## Goal:
Render the records from the first line up to and including the line with "Bikor Egyptische Erde -... (189, 1857)" as a Markdown table with the columns No. and Line, one row per line, leaving out blank lines.

____ Task data

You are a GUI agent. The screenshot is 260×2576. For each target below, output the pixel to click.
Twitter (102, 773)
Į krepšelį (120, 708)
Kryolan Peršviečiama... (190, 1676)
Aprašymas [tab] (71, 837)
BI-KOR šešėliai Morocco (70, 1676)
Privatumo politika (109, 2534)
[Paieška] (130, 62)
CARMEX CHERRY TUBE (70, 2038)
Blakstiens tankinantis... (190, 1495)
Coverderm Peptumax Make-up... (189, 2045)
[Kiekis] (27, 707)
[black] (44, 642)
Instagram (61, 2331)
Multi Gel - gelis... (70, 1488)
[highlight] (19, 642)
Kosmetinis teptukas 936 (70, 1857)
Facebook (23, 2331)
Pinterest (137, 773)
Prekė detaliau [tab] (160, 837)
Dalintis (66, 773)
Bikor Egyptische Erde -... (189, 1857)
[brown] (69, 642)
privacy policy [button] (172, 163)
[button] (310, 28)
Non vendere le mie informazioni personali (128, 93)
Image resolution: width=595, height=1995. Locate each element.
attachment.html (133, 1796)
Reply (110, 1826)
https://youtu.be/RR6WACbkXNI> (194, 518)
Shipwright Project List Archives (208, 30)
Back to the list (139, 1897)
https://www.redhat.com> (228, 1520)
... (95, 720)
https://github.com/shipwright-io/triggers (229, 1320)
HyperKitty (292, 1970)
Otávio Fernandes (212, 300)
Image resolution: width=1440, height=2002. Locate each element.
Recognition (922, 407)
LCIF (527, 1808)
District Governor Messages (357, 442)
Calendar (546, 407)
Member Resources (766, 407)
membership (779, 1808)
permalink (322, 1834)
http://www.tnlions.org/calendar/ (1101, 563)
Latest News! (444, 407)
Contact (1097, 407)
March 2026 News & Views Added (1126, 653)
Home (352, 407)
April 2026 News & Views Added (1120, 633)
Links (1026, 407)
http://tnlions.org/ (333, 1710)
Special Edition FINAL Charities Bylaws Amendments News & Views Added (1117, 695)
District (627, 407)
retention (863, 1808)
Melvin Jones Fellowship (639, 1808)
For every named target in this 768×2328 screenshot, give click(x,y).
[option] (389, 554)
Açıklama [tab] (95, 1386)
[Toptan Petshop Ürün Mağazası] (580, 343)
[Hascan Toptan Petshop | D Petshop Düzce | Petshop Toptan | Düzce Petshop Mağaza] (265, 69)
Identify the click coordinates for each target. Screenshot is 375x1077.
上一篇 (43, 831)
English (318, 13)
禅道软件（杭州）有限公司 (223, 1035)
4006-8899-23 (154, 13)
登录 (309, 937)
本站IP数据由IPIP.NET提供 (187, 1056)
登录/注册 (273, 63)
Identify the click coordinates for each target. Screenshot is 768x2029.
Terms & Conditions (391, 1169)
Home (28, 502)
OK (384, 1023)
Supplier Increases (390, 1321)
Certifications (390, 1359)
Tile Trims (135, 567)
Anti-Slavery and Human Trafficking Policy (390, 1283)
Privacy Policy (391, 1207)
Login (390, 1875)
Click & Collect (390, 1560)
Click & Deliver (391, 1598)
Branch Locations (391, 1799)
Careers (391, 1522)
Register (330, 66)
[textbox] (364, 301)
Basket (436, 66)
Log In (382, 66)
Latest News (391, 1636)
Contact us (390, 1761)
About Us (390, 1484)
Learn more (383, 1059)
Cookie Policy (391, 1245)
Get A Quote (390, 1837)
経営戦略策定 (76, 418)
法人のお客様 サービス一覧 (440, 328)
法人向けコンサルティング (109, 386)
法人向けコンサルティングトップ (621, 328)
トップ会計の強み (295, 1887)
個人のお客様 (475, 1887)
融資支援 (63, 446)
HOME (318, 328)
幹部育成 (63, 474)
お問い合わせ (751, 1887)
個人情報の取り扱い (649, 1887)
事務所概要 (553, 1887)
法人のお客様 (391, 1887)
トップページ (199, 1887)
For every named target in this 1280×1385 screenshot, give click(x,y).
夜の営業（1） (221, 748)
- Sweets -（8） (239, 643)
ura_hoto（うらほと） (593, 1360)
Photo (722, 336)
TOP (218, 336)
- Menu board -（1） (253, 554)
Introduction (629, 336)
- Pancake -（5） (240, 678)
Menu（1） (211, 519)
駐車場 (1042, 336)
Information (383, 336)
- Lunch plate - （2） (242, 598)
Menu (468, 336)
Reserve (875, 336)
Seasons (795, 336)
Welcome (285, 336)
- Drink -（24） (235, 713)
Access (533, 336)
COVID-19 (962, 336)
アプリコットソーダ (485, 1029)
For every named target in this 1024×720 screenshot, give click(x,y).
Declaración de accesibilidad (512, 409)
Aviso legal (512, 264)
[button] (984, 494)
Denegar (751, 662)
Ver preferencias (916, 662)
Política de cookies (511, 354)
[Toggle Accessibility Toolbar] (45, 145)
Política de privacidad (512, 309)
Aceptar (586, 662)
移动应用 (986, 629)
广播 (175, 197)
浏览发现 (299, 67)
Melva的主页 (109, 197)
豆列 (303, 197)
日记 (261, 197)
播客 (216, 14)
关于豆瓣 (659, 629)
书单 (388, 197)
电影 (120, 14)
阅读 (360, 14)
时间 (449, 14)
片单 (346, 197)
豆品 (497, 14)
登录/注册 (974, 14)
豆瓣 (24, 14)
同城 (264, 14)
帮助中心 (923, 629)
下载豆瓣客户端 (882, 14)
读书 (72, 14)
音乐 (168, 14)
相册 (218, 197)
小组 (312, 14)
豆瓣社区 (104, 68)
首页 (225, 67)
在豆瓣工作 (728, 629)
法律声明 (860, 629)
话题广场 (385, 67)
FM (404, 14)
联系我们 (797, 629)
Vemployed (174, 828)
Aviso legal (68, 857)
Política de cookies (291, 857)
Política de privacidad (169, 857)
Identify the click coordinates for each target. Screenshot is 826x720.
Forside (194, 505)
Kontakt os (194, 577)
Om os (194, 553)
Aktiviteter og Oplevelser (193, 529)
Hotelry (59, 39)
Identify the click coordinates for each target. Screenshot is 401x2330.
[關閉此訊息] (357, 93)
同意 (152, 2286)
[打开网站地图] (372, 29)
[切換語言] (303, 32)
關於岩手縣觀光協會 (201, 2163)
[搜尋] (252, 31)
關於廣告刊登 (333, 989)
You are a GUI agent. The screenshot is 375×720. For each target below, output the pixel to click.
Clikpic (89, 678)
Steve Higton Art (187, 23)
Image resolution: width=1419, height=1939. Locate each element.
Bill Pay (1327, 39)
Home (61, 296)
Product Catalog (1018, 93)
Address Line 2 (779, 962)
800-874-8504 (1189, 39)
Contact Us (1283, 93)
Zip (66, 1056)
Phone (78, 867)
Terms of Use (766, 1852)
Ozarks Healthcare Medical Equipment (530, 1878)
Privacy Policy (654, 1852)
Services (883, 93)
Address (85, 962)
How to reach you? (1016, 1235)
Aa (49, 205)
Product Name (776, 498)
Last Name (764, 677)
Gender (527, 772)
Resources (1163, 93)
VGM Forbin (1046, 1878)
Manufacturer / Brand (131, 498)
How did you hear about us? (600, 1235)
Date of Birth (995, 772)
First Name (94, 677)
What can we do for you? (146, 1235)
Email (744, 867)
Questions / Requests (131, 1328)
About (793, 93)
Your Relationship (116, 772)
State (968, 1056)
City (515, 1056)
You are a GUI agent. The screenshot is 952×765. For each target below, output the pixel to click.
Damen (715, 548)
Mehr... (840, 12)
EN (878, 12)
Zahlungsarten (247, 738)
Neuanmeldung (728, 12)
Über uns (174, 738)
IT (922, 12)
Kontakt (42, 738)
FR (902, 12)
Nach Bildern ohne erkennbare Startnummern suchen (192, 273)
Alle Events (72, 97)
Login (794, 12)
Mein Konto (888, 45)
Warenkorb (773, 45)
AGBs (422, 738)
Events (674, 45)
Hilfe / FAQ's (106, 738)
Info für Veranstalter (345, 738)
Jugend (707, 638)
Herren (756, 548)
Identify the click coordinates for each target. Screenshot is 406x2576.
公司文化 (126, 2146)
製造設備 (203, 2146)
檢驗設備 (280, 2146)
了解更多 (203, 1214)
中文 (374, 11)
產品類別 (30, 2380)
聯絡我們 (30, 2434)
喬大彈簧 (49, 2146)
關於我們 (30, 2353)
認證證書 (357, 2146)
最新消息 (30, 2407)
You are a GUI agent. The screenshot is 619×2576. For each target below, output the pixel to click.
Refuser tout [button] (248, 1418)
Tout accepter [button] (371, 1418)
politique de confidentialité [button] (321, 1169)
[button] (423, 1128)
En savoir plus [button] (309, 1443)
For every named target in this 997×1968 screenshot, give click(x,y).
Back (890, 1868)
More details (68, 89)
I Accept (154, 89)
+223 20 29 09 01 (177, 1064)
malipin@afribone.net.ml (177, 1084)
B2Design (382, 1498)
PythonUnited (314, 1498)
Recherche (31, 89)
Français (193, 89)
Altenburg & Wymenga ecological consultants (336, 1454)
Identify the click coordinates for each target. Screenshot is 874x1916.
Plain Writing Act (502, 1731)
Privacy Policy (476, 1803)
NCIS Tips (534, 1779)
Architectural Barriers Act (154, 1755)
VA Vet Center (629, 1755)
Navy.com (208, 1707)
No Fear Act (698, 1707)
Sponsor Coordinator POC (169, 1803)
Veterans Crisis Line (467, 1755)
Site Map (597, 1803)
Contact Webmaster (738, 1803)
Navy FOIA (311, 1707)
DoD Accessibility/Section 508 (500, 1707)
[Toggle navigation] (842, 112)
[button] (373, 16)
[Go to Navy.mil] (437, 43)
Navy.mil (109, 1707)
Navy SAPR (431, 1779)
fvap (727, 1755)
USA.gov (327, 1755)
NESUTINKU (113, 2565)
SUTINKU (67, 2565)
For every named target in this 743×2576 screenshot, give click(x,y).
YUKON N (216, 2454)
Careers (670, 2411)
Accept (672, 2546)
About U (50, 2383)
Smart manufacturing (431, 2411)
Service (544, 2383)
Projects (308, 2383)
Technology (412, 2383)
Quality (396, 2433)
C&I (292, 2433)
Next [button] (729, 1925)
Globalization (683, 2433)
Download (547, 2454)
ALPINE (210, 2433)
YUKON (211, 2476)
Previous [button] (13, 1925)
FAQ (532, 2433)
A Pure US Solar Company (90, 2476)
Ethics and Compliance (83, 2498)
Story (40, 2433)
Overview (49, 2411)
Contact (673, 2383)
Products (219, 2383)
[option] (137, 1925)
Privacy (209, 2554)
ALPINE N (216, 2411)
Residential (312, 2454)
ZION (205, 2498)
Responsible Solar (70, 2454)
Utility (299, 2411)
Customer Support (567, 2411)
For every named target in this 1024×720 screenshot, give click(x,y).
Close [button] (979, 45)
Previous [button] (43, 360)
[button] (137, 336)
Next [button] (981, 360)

________

## Written solution:
| No. | Line |
|---|---|
| 1 | You are a GUI agent. The screenshot is 260×2576. For each target below, output the pixel to click. |
| 2 | Twitter (102, 773) |
| 3 | Į krepšelį (120, 708) |
| 4 | Kryolan Peršviečiama... (190, 1676) |
| 5 | Aprašymas [tab] (71, 837) |
| 6 | BI-KOR šešėliai Morocco (70, 1676) |
| 7 | Privatumo politika (109, 2534) |
| 8 | [Paieška] (130, 62) |
| 9 | CARMEX CHERRY TUBE (70, 2038) |
| 10 | Blakstiens tankinantis... (190, 1495) |
| 11 | Coverderm Peptumax Make-up... (189, 2045) |
| 12 | [Kiekis] (27, 707) |
| 13 | [black] (44, 642) |
| 14 | Instagram (61, 2331) |
| 15 | Multi Gel - gelis... (70, 1488) |
| 16 | [highlight] (19, 642) |
| 17 | Kosmetinis teptukas 936 (70, 1857) |
| 18 | Facebook (23, 2331) |
| 19 | Pinterest (137, 773) |
| 20 | Prekė detaliau [tab] (160, 837) |
| 21 | Dalintis (66, 773) |
| 22 | Bikor Egyptische Erde -... (189, 1857) |